Exercise directions: Could you reproduce the line where "Viewport: 1080px width, 716px height." occurs and all lines after it in the listing below, through the final one, without changing anything?

Data for analysis:
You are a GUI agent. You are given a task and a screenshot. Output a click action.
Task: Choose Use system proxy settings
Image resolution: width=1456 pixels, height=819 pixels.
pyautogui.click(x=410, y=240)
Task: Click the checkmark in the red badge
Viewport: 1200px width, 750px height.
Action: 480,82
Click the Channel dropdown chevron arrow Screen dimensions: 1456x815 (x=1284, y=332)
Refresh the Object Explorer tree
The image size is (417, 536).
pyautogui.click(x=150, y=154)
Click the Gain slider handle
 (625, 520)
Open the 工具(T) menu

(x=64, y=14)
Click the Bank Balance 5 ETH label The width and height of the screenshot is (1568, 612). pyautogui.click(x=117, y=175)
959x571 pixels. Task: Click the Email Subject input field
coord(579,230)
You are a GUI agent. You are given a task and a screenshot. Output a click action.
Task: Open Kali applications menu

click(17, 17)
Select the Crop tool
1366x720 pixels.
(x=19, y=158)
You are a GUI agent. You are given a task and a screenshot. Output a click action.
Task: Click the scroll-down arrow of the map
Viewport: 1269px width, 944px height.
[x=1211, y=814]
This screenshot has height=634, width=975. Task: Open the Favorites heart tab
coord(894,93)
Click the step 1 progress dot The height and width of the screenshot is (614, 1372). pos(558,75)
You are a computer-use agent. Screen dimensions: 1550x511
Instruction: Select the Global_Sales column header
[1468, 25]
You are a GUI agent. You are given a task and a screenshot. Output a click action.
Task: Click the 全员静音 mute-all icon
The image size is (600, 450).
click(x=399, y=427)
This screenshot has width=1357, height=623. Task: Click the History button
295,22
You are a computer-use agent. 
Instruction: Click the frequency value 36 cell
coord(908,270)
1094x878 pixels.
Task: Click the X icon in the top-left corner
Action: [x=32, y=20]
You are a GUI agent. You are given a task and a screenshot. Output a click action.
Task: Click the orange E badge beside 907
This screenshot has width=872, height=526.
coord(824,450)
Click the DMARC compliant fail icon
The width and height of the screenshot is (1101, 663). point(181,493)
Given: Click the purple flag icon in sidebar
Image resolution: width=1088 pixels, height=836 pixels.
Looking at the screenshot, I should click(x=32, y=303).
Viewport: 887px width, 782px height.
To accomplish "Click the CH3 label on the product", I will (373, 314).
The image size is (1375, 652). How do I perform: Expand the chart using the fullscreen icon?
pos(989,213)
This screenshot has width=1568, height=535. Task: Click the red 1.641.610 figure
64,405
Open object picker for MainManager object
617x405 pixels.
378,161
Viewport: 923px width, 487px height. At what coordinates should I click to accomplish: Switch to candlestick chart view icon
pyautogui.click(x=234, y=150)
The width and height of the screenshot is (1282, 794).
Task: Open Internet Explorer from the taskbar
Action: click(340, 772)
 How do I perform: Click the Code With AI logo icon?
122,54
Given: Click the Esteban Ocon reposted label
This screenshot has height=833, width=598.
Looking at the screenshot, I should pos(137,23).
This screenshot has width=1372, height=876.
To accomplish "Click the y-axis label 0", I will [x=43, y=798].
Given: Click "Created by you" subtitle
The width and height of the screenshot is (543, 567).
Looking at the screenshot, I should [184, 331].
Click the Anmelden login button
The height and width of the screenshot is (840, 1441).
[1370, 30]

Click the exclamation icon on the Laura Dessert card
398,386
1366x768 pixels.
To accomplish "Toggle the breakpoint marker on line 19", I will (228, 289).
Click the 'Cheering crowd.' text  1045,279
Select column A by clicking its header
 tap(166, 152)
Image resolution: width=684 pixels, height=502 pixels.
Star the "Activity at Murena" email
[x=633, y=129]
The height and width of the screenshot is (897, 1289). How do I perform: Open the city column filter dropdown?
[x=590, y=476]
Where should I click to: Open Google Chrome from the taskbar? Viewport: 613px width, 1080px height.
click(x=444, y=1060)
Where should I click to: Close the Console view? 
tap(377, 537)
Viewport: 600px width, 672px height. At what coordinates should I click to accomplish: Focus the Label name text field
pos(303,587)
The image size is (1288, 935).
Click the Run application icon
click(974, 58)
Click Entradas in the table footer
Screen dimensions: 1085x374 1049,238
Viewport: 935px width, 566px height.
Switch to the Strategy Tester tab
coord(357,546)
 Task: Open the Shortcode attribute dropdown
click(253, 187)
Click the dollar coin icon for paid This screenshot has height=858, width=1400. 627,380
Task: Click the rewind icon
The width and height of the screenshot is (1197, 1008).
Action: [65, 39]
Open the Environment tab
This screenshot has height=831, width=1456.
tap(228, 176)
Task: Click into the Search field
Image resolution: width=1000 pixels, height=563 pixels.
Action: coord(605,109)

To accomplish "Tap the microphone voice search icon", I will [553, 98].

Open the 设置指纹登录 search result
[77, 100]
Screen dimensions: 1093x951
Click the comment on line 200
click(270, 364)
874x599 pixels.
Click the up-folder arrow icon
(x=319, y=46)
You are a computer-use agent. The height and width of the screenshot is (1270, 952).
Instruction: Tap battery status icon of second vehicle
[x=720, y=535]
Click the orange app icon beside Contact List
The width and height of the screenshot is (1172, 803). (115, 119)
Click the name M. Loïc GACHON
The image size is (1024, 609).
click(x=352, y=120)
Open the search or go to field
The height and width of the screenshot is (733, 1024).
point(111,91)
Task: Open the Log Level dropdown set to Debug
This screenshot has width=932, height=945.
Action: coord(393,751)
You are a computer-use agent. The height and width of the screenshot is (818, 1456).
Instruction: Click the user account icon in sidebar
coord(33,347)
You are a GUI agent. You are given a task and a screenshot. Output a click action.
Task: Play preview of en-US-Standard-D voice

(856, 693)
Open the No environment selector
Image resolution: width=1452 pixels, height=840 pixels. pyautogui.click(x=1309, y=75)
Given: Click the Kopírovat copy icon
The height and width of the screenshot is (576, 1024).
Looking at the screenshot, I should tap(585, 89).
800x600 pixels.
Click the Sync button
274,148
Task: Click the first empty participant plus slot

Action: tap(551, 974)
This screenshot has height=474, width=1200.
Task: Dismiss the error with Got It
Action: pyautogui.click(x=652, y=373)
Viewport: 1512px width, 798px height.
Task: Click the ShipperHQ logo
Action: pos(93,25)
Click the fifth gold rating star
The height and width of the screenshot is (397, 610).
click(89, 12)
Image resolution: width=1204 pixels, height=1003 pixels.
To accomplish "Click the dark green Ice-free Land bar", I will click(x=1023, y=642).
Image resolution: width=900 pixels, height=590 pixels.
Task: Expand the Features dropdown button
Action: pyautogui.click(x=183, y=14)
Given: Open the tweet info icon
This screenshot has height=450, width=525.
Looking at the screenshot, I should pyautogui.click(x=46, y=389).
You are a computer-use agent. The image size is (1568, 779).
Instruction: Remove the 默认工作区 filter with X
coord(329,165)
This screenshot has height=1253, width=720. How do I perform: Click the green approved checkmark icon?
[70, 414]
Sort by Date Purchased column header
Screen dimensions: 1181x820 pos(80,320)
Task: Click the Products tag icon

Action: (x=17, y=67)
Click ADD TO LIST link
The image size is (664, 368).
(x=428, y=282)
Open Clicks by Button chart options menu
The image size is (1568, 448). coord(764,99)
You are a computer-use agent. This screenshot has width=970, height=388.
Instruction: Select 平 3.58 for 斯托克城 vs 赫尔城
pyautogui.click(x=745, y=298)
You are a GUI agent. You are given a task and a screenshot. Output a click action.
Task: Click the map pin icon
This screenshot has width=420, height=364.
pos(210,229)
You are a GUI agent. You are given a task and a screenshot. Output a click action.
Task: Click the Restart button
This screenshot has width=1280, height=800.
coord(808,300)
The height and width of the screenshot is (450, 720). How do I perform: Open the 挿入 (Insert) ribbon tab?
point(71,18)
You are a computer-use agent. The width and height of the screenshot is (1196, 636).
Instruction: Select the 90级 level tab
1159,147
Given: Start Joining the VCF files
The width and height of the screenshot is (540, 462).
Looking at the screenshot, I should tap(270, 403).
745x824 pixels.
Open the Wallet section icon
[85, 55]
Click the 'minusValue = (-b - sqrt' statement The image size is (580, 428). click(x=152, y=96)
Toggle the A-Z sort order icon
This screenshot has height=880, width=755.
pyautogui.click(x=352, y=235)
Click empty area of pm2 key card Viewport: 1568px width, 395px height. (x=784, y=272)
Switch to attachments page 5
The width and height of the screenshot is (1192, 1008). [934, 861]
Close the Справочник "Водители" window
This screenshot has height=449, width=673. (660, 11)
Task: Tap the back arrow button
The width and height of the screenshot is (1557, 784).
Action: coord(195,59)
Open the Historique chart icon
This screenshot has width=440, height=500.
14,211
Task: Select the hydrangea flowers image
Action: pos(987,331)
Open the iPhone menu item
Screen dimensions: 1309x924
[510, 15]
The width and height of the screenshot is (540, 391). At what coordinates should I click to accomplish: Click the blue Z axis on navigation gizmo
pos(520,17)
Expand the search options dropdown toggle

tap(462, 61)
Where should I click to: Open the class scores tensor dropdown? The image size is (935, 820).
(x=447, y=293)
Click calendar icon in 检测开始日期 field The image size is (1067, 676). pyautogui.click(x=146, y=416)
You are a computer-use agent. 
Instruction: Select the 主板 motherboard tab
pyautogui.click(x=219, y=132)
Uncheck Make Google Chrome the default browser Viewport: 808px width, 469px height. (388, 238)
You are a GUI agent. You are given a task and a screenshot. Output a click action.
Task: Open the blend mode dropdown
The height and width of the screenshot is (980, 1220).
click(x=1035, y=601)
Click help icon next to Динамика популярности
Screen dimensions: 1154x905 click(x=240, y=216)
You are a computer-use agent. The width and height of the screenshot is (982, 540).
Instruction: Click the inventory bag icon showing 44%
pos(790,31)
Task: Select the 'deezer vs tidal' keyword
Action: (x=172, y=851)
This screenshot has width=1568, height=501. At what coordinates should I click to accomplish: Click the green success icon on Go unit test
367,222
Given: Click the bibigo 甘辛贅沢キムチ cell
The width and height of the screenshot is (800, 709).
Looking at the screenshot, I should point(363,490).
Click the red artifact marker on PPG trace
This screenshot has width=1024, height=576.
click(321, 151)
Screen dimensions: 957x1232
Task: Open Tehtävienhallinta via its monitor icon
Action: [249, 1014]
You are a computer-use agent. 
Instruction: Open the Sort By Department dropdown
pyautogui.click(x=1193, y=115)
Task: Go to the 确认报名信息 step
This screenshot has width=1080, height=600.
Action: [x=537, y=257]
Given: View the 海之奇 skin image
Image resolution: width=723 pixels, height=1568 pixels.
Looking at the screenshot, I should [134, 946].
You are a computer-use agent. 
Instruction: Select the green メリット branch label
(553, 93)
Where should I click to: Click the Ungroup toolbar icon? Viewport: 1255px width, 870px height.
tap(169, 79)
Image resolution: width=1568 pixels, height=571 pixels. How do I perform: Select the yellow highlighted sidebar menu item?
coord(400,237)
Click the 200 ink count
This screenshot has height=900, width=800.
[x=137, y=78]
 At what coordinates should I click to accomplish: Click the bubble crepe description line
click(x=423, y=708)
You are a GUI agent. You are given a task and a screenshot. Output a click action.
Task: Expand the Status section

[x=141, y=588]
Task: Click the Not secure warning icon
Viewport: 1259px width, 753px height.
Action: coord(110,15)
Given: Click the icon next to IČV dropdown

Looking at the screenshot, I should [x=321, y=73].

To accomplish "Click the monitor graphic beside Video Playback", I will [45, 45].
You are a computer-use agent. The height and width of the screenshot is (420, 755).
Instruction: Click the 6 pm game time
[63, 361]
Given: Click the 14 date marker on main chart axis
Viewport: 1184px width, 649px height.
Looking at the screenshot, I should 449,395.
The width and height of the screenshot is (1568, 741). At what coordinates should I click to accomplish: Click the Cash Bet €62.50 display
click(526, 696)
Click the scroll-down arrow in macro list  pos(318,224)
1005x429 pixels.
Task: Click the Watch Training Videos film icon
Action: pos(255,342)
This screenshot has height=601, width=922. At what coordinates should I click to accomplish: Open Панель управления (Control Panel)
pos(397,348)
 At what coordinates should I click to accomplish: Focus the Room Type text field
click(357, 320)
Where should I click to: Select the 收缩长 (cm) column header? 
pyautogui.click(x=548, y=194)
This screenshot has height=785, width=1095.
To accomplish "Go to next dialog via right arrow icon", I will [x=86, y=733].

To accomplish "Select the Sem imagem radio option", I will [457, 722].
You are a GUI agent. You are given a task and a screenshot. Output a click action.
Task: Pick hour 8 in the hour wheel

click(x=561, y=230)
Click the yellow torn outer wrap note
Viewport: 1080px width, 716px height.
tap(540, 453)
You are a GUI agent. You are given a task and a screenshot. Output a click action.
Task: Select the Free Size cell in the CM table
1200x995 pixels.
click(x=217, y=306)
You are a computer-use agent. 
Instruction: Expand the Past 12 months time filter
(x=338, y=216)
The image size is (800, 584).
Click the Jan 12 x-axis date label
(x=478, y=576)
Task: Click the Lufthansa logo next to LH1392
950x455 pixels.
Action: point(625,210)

Finished exercise:
Viewport: 1080px width, 716px height.
tap(540, 453)
You are a GUI agent. You are given a task and a screenshot. Output a click action.
Task: Select the Free Size cell in the CM table
1200x995 pixels.
click(x=217, y=306)
You are a computer-use agent. 
Instruction: Expand the Past 12 months time filter
(x=338, y=216)
The image size is (800, 584).
Click the Jan 12 x-axis date label
(x=478, y=576)
Task: Click the Lufthansa logo next to LH1392
950x455 pixels.
Action: point(625,210)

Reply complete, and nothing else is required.